United States District Court, D. Massachusetts

March 21, 2019

AUCTUS FUND, LLC, Plaintiff,
ERHC Energy, Inc, Defendant.



         This case concerns Defendant ERHC Energy, Inc.'s (“ERHC”) alleged breach of an obligation to make payments pursuant to two securities purchase agreements and associated convertible promissory notes. Plaintiff Auctus Fund, LLC (“Auctus”) holds the notes and filed this lawsuit to recover its damages. ERHC was served with process but has not appeared. [ECF No. 4]. Auctus now moves for a default judgment awarding damages, attorney's fees, costs, and injunctive relief. [See ECF No. 7]. For the reasons discussed below, default judgment shall enter for $440, 644.87.


         On February 2, 2018, Auctus filed this action against ERHC, alleging breach of contract (“Count I”), breach of the implied covenant of good faith and fair dealing (“Count II”), unjust enrichment (“Count III”), breach of fiduciary duty (“Count IV”), fraud and deceit (“Count V”), negligent misrepresentation (“Count VI”), and violation of the Massachusetts Consumer Protection Act, Mass. Gen. Laws ch. 93A §§ 2, 11, (“Count VII”). [ECF No. 1 (“Complaint” or “Compl.”)]. On February 8, 2018, ERHC was served with a summons and copy of the complaint. See [ECF No. 4].

         Auctus then took no action for nearly a year. On January 16, 2019, the Court ordered Auctus to show cause as to why the case should not be dismissed for failure to prosecute, or to file a motion for default. [ECF No. 5]. On January 28, 2019, Auctus filed the instant Amended Motion for Default Judgment, which seeks compensatory damages of $433, 548.62, punitive damages of $1, 300, 645.86 pursuant to its Chapter 93A claim, $6, 631.25 in attorneys' fees, $465.00 in costs, and injunctive relief. [ECF Nos. 7, 7-14, 8]. On March 14, 2019, the Court requested that Auctus file a motion for entry of default pursuant to Federal Rule of Civil Procedure 55(a). [ECF No. 10]. On March 19, 2019, Auctus filed a request for notice of default. [ECF No. 11]. On March 21, 2019, the clerk entered a default. [ECF No. 12].

Pixel coordinate grounding data:

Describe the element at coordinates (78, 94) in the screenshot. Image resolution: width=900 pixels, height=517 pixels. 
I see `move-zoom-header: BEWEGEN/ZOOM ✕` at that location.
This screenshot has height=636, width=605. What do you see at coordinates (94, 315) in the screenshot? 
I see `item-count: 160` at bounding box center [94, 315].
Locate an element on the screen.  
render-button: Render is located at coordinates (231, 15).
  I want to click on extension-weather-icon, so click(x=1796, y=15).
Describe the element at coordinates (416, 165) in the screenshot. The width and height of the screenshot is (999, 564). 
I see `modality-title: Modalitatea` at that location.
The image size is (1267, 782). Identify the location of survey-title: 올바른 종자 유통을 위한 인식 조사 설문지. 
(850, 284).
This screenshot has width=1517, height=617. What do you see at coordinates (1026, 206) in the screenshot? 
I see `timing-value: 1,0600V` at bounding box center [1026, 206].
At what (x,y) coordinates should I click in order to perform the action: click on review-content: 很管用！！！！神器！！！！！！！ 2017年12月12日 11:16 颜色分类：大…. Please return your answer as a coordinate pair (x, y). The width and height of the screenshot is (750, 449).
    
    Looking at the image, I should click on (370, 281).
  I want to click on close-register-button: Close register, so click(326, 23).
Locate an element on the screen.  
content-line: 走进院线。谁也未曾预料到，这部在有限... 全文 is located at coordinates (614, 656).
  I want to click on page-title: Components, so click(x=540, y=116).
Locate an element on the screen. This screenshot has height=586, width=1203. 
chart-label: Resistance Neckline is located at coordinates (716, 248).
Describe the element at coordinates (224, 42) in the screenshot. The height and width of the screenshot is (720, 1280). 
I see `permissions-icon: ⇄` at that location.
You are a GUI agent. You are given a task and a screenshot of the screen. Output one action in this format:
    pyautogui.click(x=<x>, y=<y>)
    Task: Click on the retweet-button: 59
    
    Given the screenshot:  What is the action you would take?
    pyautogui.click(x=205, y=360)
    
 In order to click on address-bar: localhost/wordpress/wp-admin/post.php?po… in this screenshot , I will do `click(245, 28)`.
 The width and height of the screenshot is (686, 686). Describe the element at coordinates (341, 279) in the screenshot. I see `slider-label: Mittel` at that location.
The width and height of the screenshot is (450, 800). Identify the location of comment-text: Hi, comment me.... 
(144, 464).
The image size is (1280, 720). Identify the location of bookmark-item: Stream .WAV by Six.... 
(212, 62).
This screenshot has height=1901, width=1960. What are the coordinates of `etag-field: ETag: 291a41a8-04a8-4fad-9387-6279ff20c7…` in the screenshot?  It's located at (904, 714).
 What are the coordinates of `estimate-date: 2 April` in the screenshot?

▶ _REQUIRED WORK_: According to the court opinion, on what date was ERHC served with a summons and a copy of the complaint? This data has no connection to the court opinion.

▶ _RESPONSE AREA_: February 8, 2018.